*EXERCISE OBJECTIVE*.
Write out every record below exactly, so that nothing differs from what is shown.

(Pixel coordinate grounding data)

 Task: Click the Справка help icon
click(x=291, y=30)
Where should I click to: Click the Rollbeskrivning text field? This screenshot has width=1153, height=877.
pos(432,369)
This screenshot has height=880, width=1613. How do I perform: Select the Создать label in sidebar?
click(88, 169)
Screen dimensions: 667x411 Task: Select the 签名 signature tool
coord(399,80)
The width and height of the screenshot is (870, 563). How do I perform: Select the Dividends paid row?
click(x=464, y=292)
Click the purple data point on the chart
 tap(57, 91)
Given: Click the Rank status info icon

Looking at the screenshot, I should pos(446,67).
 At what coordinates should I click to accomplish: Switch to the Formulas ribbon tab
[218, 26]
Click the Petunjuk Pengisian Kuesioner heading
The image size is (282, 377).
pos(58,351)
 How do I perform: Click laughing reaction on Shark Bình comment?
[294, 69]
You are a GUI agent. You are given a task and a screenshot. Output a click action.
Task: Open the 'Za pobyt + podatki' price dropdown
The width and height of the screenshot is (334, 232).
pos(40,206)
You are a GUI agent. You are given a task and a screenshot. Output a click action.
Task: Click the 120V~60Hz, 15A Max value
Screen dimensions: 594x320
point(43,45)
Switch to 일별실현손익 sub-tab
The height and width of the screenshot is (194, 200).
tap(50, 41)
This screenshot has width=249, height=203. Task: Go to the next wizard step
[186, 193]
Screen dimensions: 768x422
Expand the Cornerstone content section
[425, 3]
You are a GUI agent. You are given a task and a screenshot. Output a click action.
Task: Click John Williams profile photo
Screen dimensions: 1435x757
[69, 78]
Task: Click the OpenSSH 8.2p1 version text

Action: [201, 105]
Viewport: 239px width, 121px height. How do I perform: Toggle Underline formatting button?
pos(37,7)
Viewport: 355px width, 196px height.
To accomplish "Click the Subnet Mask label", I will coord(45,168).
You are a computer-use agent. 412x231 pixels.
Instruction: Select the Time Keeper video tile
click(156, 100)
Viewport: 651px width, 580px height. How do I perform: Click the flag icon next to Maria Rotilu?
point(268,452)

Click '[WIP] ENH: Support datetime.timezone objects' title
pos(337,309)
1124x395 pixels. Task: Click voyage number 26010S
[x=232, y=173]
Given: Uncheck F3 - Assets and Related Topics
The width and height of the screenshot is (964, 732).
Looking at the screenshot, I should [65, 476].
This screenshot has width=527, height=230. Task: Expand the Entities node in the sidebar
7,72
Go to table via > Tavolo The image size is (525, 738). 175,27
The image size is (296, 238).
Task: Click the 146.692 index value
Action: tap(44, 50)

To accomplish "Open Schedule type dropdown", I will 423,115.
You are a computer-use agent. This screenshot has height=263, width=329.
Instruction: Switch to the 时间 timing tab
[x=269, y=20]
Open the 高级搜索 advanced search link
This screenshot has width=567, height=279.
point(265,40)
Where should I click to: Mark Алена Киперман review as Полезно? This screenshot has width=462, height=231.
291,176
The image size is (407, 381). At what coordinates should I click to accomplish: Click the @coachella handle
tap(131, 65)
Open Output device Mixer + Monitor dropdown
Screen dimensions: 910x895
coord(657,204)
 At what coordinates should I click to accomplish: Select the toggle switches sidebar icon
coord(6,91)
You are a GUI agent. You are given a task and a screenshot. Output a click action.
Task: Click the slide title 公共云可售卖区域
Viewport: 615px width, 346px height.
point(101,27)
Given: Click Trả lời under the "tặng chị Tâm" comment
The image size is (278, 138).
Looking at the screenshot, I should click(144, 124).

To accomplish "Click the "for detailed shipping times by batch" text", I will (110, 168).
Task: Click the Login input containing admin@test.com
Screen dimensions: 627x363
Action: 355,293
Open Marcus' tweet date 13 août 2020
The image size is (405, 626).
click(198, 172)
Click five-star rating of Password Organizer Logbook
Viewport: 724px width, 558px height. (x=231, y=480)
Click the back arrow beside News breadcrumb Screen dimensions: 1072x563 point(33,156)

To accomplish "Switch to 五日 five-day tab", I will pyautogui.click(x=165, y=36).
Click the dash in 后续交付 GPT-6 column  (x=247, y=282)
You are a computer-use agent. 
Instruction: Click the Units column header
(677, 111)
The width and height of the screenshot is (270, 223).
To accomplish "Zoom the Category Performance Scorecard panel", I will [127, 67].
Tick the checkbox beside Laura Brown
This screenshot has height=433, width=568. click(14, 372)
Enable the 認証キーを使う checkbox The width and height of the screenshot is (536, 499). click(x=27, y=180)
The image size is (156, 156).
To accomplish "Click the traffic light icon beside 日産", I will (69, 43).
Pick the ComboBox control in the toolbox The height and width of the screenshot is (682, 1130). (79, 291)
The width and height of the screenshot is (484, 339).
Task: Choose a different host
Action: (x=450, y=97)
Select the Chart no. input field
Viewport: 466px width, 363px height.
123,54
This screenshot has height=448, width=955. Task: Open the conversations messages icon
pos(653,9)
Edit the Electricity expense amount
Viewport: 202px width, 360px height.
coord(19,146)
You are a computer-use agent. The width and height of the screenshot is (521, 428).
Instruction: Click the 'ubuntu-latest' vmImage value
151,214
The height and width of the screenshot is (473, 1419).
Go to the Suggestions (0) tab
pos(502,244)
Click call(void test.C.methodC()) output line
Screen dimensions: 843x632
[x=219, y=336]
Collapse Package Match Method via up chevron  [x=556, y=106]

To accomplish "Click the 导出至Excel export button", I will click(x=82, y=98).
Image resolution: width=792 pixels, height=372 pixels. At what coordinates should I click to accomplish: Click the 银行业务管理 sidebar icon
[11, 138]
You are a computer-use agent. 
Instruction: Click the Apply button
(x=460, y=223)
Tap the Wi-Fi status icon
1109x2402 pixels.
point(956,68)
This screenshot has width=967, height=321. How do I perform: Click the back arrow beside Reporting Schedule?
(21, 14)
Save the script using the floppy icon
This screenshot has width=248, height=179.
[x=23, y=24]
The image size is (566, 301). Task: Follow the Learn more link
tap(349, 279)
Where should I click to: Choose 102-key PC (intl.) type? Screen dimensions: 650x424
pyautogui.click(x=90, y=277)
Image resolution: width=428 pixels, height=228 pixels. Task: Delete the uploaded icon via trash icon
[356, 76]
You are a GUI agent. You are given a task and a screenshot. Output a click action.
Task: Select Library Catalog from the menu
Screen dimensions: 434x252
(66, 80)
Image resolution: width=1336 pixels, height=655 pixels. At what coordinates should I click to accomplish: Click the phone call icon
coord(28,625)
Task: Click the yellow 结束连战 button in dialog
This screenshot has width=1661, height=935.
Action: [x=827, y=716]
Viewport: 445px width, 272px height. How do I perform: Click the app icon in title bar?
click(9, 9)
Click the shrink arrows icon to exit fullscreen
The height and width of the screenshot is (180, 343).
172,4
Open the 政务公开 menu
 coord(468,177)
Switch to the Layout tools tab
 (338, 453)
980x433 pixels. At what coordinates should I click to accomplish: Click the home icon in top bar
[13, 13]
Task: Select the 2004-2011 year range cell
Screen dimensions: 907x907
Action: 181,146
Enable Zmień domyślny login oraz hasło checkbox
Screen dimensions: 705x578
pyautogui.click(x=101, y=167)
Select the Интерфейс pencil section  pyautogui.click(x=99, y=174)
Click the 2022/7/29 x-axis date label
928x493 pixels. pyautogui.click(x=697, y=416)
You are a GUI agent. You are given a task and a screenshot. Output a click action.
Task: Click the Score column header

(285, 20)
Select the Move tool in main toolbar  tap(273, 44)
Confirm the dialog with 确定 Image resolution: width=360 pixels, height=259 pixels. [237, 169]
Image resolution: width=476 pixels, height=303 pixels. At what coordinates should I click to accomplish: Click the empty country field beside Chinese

*EXPECTED OUTPUT*.
 Task: Click the Справка help icon
click(x=291, y=30)
Where should I click to: Click the Rollbeskrivning text field? This screenshot has width=1153, height=877.
pos(432,369)
This screenshot has height=880, width=1613. How do I perform: Select the Создать label in sidebar?
click(88, 169)
Screen dimensions: 667x411 Task: Select the 签名 signature tool
coord(399,80)
The width and height of the screenshot is (870, 563). How do I perform: Select the Dividends paid row?
click(x=464, y=292)
Click the purple data point on the chart
 tap(57, 91)
Given: Click the Rank status info icon

Looking at the screenshot, I should pos(446,67).
 At what coordinates should I click to accomplish: Switch to the Formulas ribbon tab
[218, 26]
Click the Petunjuk Pengisian Kuesioner heading
The image size is (282, 377).
pos(58,351)
 How do I perform: Click laughing reaction on Shark Bình comment?
[294, 69]
You are a GUI agent. You are given a task and a screenshot. Output a click action.
Task: Open the 'Za pobyt + podatki' price dropdown
The width and height of the screenshot is (334, 232).
pos(40,206)
You are a GUI agent. You are given a task and a screenshot. Output a click action.
Task: Click the 120V~60Hz, 15A Max value
Screen dimensions: 594x320
point(43,45)
Switch to 일별실현손익 sub-tab
The height and width of the screenshot is (194, 200).
tap(50, 41)
This screenshot has width=249, height=203. Task: Go to the next wizard step
[186, 193]
Screen dimensions: 768x422
Expand the Cornerstone content section
[425, 3]
You are a GUI agent. You are given a task and a screenshot. Output a click action.
Task: Click John Williams profile photo
Screen dimensions: 1435x757
[69, 78]
Task: Click the OpenSSH 8.2p1 version text

Action: [201, 105]
Viewport: 239px width, 121px height. How do I perform: Toggle Underline formatting button?
pos(37,7)
Viewport: 355px width, 196px height.
To accomplish "Click the Subnet Mask label", I will coord(45,168).
You are a computer-use agent. 412x231 pixels.
Instruction: Select the Time Keeper video tile
click(156, 100)
Viewport: 651px width, 580px height. How do I perform: Click the flag icon next to Maria Rotilu?
point(268,452)

Click '[WIP] ENH: Support datetime.timezone objects' title
pos(337,309)
1124x395 pixels. Task: Click voyage number 26010S
[x=232, y=173]
Given: Uncheck F3 - Assets and Related Topics
The width and height of the screenshot is (964, 732).
Looking at the screenshot, I should [65, 476].
This screenshot has width=527, height=230. Task: Expand the Entities node in the sidebar
7,72
Go to table via > Tavolo The image size is (525, 738). 175,27
The image size is (296, 238).
Task: Click the 146.692 index value
Action: tap(44, 50)

To accomplish "Open Schedule type dropdown", I will 423,115.
You are a computer-use agent. This screenshot has height=263, width=329.
Instruction: Switch to the 时间 timing tab
[x=269, y=20]
Open the 高级搜索 advanced search link
This screenshot has width=567, height=279.
point(265,40)
Where should I click to: Mark Алена Киперман review as Полезно? This screenshot has width=462, height=231.
291,176
The image size is (407, 381). At what coordinates should I click to accomplish: Click the @coachella handle
tap(131, 65)
Open Output device Mixer + Monitor dropdown
Screen dimensions: 910x895
coord(657,204)
 At what coordinates should I click to accomplish: Select the toggle switches sidebar icon
coord(6,91)
You are a GUI agent. You are given a task and a screenshot. Output a click action.
Task: Click the slide title 公共云可售卖区域
Viewport: 615px width, 346px height.
point(101,27)
Given: Click Trả lời under the "tặng chị Tâm" comment
The image size is (278, 138).
Looking at the screenshot, I should click(144, 124).

To accomplish "Click the "for detailed shipping times by batch" text", I will (110, 168).
Task: Click the Login input containing admin@test.com
Screen dimensions: 627x363
Action: 355,293
Open Marcus' tweet date 13 août 2020
The image size is (405, 626).
click(198, 172)
Click five-star rating of Password Organizer Logbook
Viewport: 724px width, 558px height. (x=231, y=480)
Click the back arrow beside News breadcrumb Screen dimensions: 1072x563 point(33,156)

To accomplish "Switch to 五日 five-day tab", I will pyautogui.click(x=165, y=36).
Click the dash in 后续交付 GPT-6 column  (x=247, y=282)
You are a computer-use agent. 
Instruction: Click the Units column header
(677, 111)
The width and height of the screenshot is (270, 223).
To accomplish "Zoom the Category Performance Scorecard panel", I will [127, 67].
Tick the checkbox beside Laura Brown
This screenshot has height=433, width=568. click(14, 372)
Enable the 認証キーを使う checkbox The width and height of the screenshot is (536, 499). click(x=27, y=180)
The image size is (156, 156).
To accomplish "Click the traffic light icon beside 日産", I will (69, 43).
Pick the ComboBox control in the toolbox The height and width of the screenshot is (682, 1130). (79, 291)
The width and height of the screenshot is (484, 339).
Task: Choose a different host
Action: (x=450, y=97)
Select the Chart no. input field
Viewport: 466px width, 363px height.
123,54
This screenshot has height=448, width=955. Task: Open the conversations messages icon
pos(653,9)
Edit the Electricity expense amount
Viewport: 202px width, 360px height.
coord(19,146)
You are a computer-use agent. The width and height of the screenshot is (521, 428).
Instruction: Click the 'ubuntu-latest' vmImage value
151,214
The height and width of the screenshot is (473, 1419).
Go to the Suggestions (0) tab
pos(502,244)
Click call(void test.C.methodC()) output line
Screen dimensions: 843x632
[x=219, y=336]
Collapse Package Match Method via up chevron  [x=556, y=106]

To accomplish "Click the 导出至Excel export button", I will click(x=82, y=98).
Image resolution: width=792 pixels, height=372 pixels. At what coordinates should I click to accomplish: Click the 银行业务管理 sidebar icon
[11, 138]
You are a computer-use agent. 
Instruction: Click the Apply button
(x=460, y=223)
Tap the Wi-Fi status icon
1109x2402 pixels.
point(956,68)
This screenshot has width=967, height=321. How do I perform: Click the back arrow beside Reporting Schedule?
(21, 14)
Save the script using the floppy icon
This screenshot has width=248, height=179.
[x=23, y=24]
The image size is (566, 301). Task: Follow the Learn more link
tap(349, 279)
Where should I click to: Choose 102-key PC (intl.) type? Screen dimensions: 650x424
pyautogui.click(x=90, y=277)
Image resolution: width=428 pixels, height=228 pixels. Task: Delete the uploaded icon via trash icon
[356, 76]
You are a GUI agent. You are given a task and a screenshot. Output a click action.
Task: Select Library Catalog from the menu
Screen dimensions: 434x252
(66, 80)
Image resolution: width=1336 pixels, height=655 pixels. At what coordinates should I click to accomplish: Click the phone call icon
coord(28,625)
Task: Click the yellow 结束连战 button in dialog
This screenshot has width=1661, height=935.
Action: [x=827, y=716]
Viewport: 445px width, 272px height. How do I perform: Click the app icon in title bar?
click(9, 9)
Click the shrink arrows icon to exit fullscreen
The height and width of the screenshot is (180, 343).
172,4
Open the 政务公开 menu
 coord(468,177)
Switch to the Layout tools tab
 (338, 453)
980x433 pixels. At what coordinates should I click to accomplish: Click the home icon in top bar
[13, 13]
Task: Select the 2004-2011 year range cell
Screen dimensions: 907x907
Action: 181,146
Enable Zmień domyślny login oraz hasło checkbox
Screen dimensions: 705x578
pyautogui.click(x=101, y=167)
Select the Интерфейс pencil section  pyautogui.click(x=99, y=174)
Click the 2022/7/29 x-axis date label
928x493 pixels. pyautogui.click(x=697, y=416)
You are a GUI agent. You are given a task and a screenshot. Output a click action.
Task: Click the Score column header

(285, 20)
Select the Move tool in main toolbar  tap(273, 44)
Confirm the dialog with 确定 Image resolution: width=360 pixels, height=259 pixels. [237, 169]
Image resolution: width=476 pixels, height=303 pixels. At what coordinates should I click to accomplish: Click the empty country field beside Chinese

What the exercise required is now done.